### Parts of the exercise
- 1) In the article about US policy toward Cuba, retype the words from "It is therefore" up to and including "neighbor ~ Cuba.".
- 2) Extend the article about US policy toward Cuba by writing what comes after its last sentence.

### Text to read
::::
Arguably the most memorable single item of “progress” made by the Obama Administration in the realm of foreign policy will be the radical shift, much belated as it is, away from an absurd decades old embargo on Cuba.
A relic of the Cold War, fueled more by US domestic politics and the democraphics of the critical state of Florida, home of the largest contingent of Cuban Americans, US policy toward Cuba has been a complete failure. It never succeeded in effecting “regime change” and it locked the Cuban people in an economic bubble that has been counter productive.
It is therefore with nothing but praise and gratitude that we want to acknowledge President Obama’s move to reboot on relations with America’s neighbor ~ Cuba.
Restrictions on Americans traveling and doing business with Cuba have of course been nullified by the absence of similar rules in Europe and Canada. Those who denote a clear difference in the profile of travelers and the more “low key” approach of European and Canadian visitors have in fact quietly celebrated the absence of mega-developments that seem to come with a full on US tourist presence.
Through our bamboo-related activities in Nicaragua, we were able to visit Cuba for educational purposes. We absolutely fell in LOVE with Cuba. The country is chockfull of gorgeous architecture. The people we met in Cuba made us want to come back, again and again.
As we continuously re-appraise our options and desire to live in an area that is culturally rich, has a warm climate, is Spanish speaking and is reasonably close to the U.S., Cuba keeps creeping up near the top of the list as a Green Global Trek favorite.
::::
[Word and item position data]
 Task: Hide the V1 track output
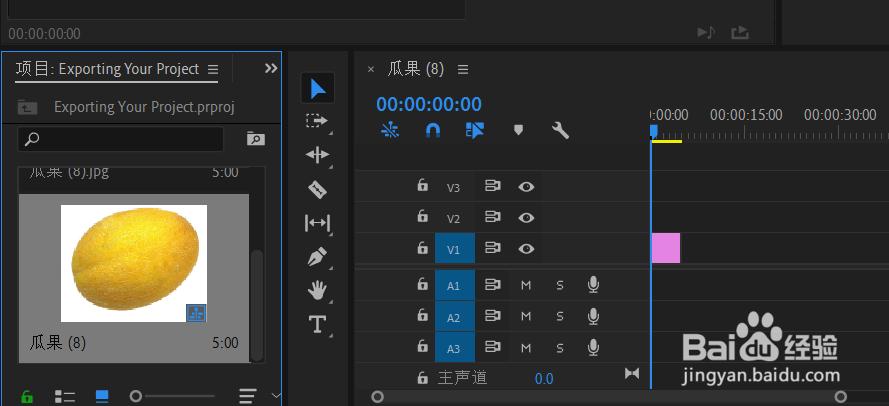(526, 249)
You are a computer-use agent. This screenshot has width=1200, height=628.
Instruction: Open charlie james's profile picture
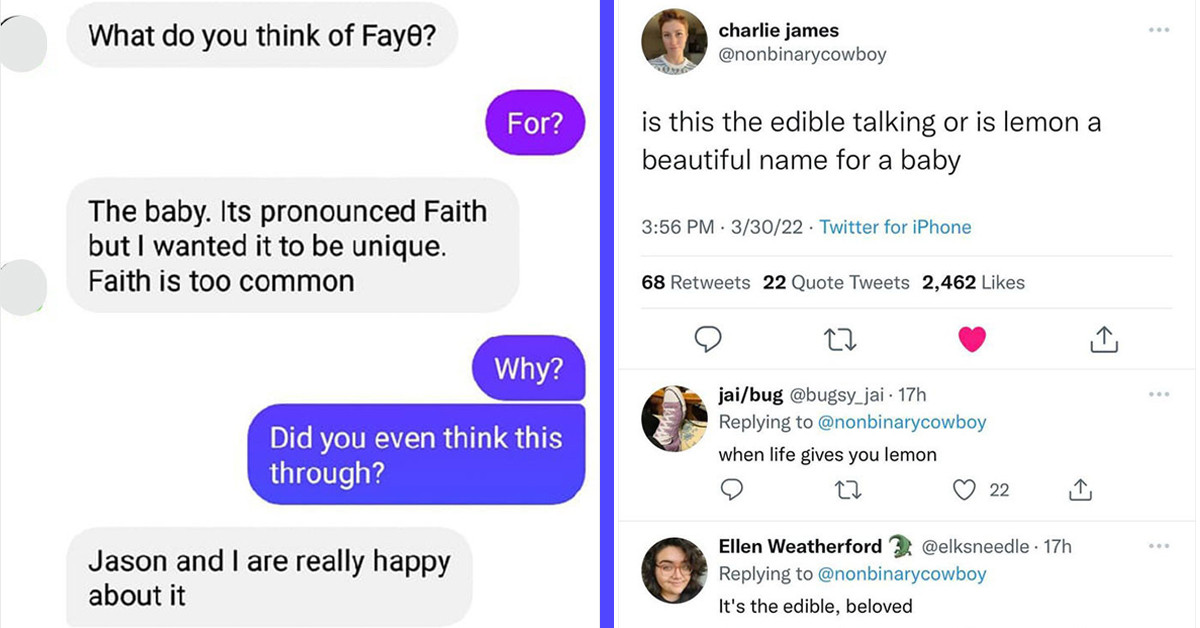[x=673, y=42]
::::
### Answers in order
- 1)
It is therefore with nothing but praise and gratitude that we want to acknowledge President Obama’s move to reboot on relations with America’s neighbor ~ Cuba.

- 2)
We have mixed feelings about the advance of negotiations toward normalization of relations between the U.S. and Cuba, due to what could happen if hordes of American travelers come in too early, too fast and have a negative impact on Cuba. As of last week, travel restrictions for Americans have been significantly relaxed, US credit cards have been granted the right to set up shop in Cuba and Netflix has announced it will start operating in Cuba. Signs that things are changing!
So, here is our contribution to prospective travelers. We have criss-crossed the island and have repeatedly been awed by what Cuba had to offer…
If we ever live in Cuba, Remedios will be our home. The low key, tranquilo pace, combined with grand architecture and faded pastels… and of course the warm welcome of locals make Remedios a “must see” destination.
There are so many architectural gems in Cuba, that it’s difficult to pick out one destination to highlight, but Trinidad is magnificent and should be on any traveler’s itinerary…
The beaches! It would be a crime to go to Cuba and not experience some of the island’s deserted beaches. Stay far away from the overly built up “tourist destinations” on package deals at such places as Varadero. Rather, rent a car, or a car with a driver, and go explore the wild beaches of Cuba for an unforgettable experience.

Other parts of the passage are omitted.